Okay, here's my side of the story.
I met a person on here, Yooter, and i asked them to neomail me. They did, it said "hey you told me to neomail you" and either i totally forgot i had said that, or, you (sasha) said it without me knowing, sent an email back sayin "i did?" or something to that affect. Just recently i had told sasha my password when i got back on and had recieved a new neomail from yooter. "yes, on tblog, u met me, remember?" and i was like wtf? lol (nervous laaugh) and well, i, instantly remembering, but not remembering saying such, sent a neomail back.
this neomail said something to the effect of 'sorry about that, that was my friend sasha that sent you that neomail, be carefull, she hacks' leaving NO user name for sasha, or annnnything like that, and she (yooter) was the only person i told.
Well, when my friend sasha DID open my account, she SAW this neomail that i had sent, and the one that yooter sent back (which btw, i never got to see) and she got pissed.
nothin i could say could change how upset she was, and i couldnt blame her. I was supprised she didnt steal all my neopoints or anything, all she did was make my pets bETTer.

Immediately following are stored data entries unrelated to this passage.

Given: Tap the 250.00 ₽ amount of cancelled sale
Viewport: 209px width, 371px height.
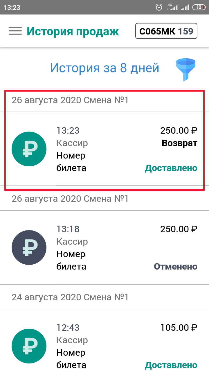Looking at the screenshot, I should coord(179,229).
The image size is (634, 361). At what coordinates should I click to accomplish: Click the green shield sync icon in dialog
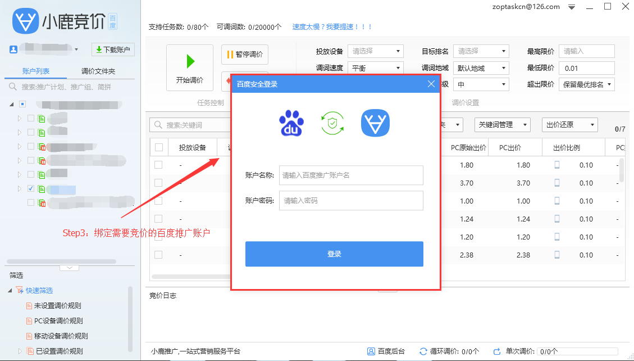tap(332, 123)
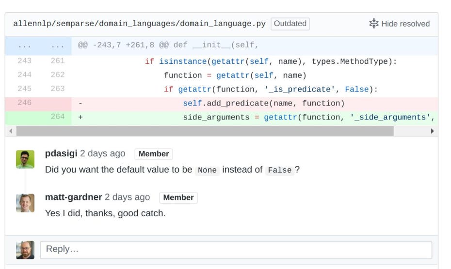
Task: Click the horizontal scrollbar's right arrow
Action: click(432, 131)
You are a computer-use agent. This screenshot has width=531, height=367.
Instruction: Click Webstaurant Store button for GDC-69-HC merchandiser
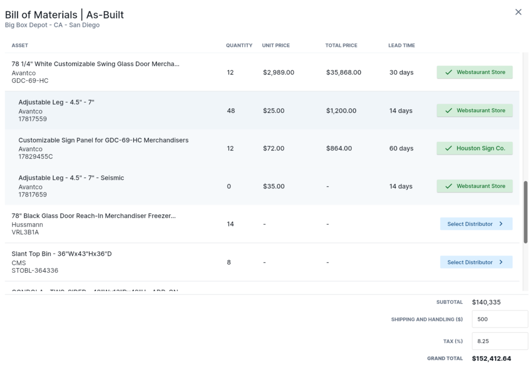pos(474,72)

Later that evening, i went to get on my account, and it wouldnt let me. I tried about three times and went ''crap. she fukin went and changed my password." i seriously thought thatt. Thought she had decieved me, makin me THINK she made my pets all better, and all that... was mad about it, frustrated, trying endless times to get into my airstay neopets account.

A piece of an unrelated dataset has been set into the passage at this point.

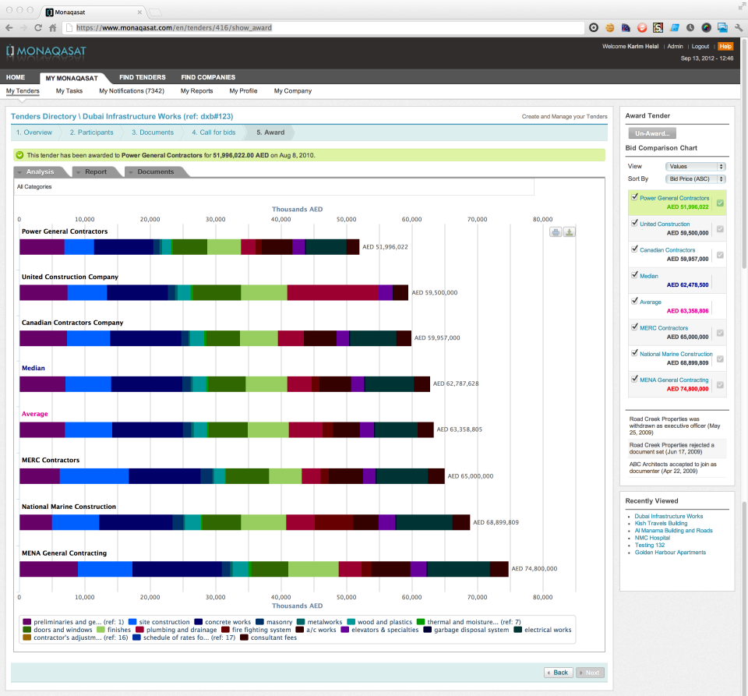Click the address bar URL field
The image size is (748, 696).
[234, 27]
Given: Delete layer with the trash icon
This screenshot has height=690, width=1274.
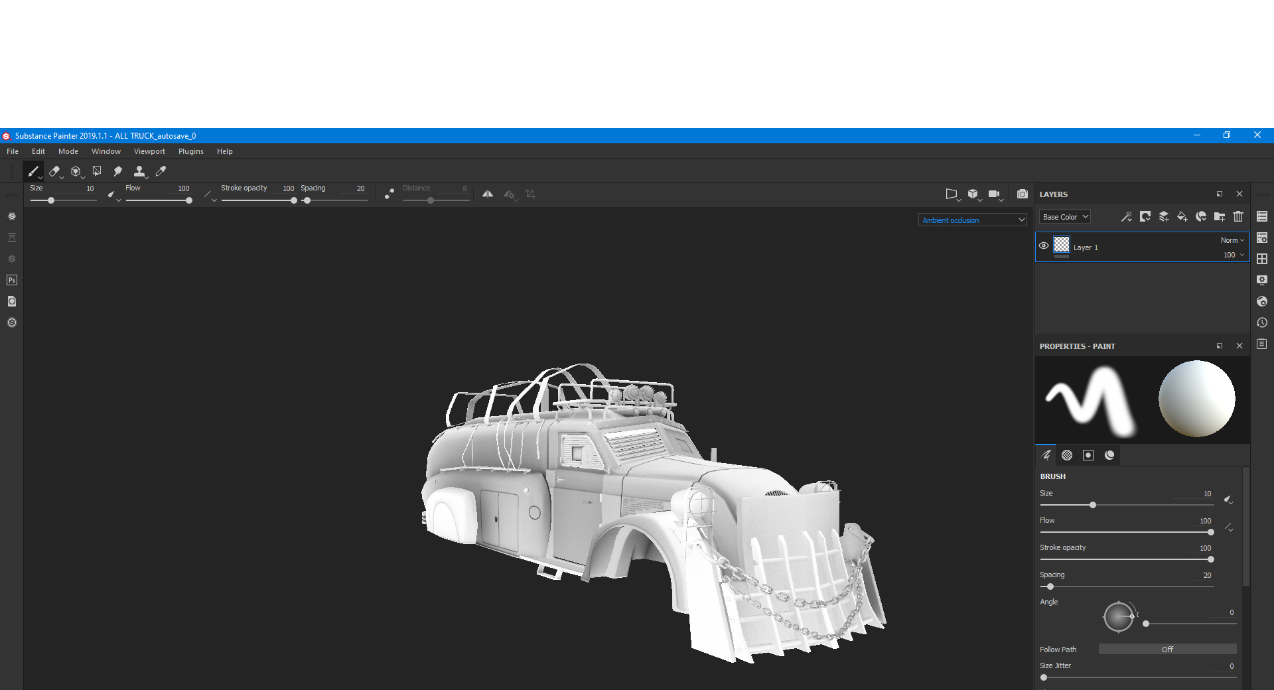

time upon time, 'that username and password dont match', and a maaaaad Cutiepiesssss showed up (my shoyru) glaring at me like i was TRYING to hack into my OWN account.
frustrated i got madder at sasha, thinking that was the ONLY explination..... messaging her all day long the next day whener possible about how we need 2 talk and i was mad at her and all that.
she had no idea what she had done wrong
i said "go try to get in to my account" i had sent myself (from a new account) a rather mean neomail... now she's pissed at me saying she never did such a thing...
she even changed it for me... ...back from nothing in the first place... but my computer, my mothers computer, the work computer, the school computer, and the comps in the science room alllllll refused to let me into my account. It couldnt possibly have still been the same thing!
i did not have the wrong password, it just wouldnt let me in.......... and i dont know why.
I guess i will never know for sure what went on, but i think i believe sasha, and she has every right to be pissed at me for accusing her in the first place, right? EVERY right i totally understand.... and i'm extremely sorry... and i dont think she believes me.
There's my story... Take it or leave it, its true... word for word and every word. :( I hope she'll accept my apology.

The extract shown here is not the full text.